Goal of the exercise -> Render each of the lines below as one string in a JSON list, omitting any blank lines.
=-=-=
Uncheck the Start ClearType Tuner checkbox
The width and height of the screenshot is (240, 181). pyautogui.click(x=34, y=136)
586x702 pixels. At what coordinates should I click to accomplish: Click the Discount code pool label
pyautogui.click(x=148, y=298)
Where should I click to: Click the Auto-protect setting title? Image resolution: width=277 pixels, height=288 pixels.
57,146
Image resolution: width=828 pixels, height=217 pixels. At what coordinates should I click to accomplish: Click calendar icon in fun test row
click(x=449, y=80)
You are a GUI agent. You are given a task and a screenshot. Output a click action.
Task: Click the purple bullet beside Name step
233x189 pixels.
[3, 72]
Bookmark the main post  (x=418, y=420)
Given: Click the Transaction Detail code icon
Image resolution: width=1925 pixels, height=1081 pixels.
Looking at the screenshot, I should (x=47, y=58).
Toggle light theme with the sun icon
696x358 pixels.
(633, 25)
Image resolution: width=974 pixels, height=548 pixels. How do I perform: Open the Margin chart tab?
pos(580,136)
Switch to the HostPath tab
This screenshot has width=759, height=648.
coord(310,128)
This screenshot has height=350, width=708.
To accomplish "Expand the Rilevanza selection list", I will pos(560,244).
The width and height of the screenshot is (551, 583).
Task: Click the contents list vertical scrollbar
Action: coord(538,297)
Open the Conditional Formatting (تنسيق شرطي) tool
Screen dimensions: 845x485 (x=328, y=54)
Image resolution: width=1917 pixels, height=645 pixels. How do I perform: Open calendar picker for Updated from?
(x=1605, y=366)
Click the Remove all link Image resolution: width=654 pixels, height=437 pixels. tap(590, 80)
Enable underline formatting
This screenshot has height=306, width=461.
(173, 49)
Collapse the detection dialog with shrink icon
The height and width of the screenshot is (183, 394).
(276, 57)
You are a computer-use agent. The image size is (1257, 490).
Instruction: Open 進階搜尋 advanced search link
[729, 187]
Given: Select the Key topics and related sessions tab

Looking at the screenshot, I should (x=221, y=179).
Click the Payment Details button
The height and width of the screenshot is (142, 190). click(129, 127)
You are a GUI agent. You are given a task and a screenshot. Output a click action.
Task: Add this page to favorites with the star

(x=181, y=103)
=-=-=
Worked solution ->
[
  "Uncheck the Start ClearType Tuner checkbox",
  "The width and height of the screenshot is (240, 181). pyautogui.click(x=34, y=136)",
  "586x702 pixels. At what coordinates should I click to accomplish: Click the Discount code pool label",
  "pyautogui.click(x=148, y=298)",
  "Where should I click to: Click the Auto-protect setting title? Image resolution: width=277 pixels, height=288 pixels.",
  "57,146",
  "Image resolution: width=828 pixels, height=217 pixels. At what coordinates should I click to accomplish: Click calendar icon in fun test row",
  "click(x=449, y=80)",
  "You are a GUI agent. You are given a task and a screenshot. Output a click action.",
  "Task: Click the purple bullet beside Name step",
  "233x189 pixels.",
  "[3, 72]",
  "Bookmark the main post  (x=418, y=420)",
  "Given: Click the Transaction Detail code icon",
  "Image resolution: width=1925 pixels, height=1081 pixels.",
  "Looking at the screenshot, I should (x=47, y=58).",
  "Toggle light theme with the sun icon",
  "696x358 pixels.",
  "(633, 25)",
  "Image resolution: width=974 pixels, height=548 pixels. How do I perform: Open the Margin chart tab?",
  "pos(580,136)",
  "Switch to the HostPath tab",
  "This screenshot has width=759, height=648.",
  "coord(310,128)",
  "This screenshot has height=350, width=708.",
  "To accomplish \"Expand the Rilevanza selection list\", I will pos(560,244).",
  "The width and height of the screenshot is (551, 583).",
  "Task: Click the contents list vertical scrollbar",
  "Action: coord(538,297)",
  "Open the Conditional Formatting (تنسيق شرطي) tool",
  "Screen dimensions: 845x485 (x=328, y=54)",
  "Image resolution: width=1917 pixels, height=645 pixels. How do I perform: Open calendar picker for Updated from?",
  "(x=1605, y=366)",
  "Click the Remove all link Image resolution: width=654 pixels, height=437 pixels. tap(590, 80)",
  "Enable underline formatting",
  "This screenshot has height=306, width=461.",
  "(173, 49)",
  "Collapse the detection dialog with shrink icon",
  "The height and width of the screenshot is (183, 394).",
  "(276, 57)",
  "You are a computer-use agent. The image size is (1257, 490).",
  "Instruction: Open 進階搜尋 advanced search link",
  "[729, 187]",
  "Given: Select the Key topics and related sessions tab",
  "Looking at the screenshot, I should (x=221, y=179).",
  "Click the Payment Details button",
  "The height and width of the screenshot is (142, 190). click(129, 127)",
  "You are a GUI agent. You are given a task and a screenshot. Output a click action.",
  "Task: Add this page to favorites with the star",
  "(x=181, y=103)"
]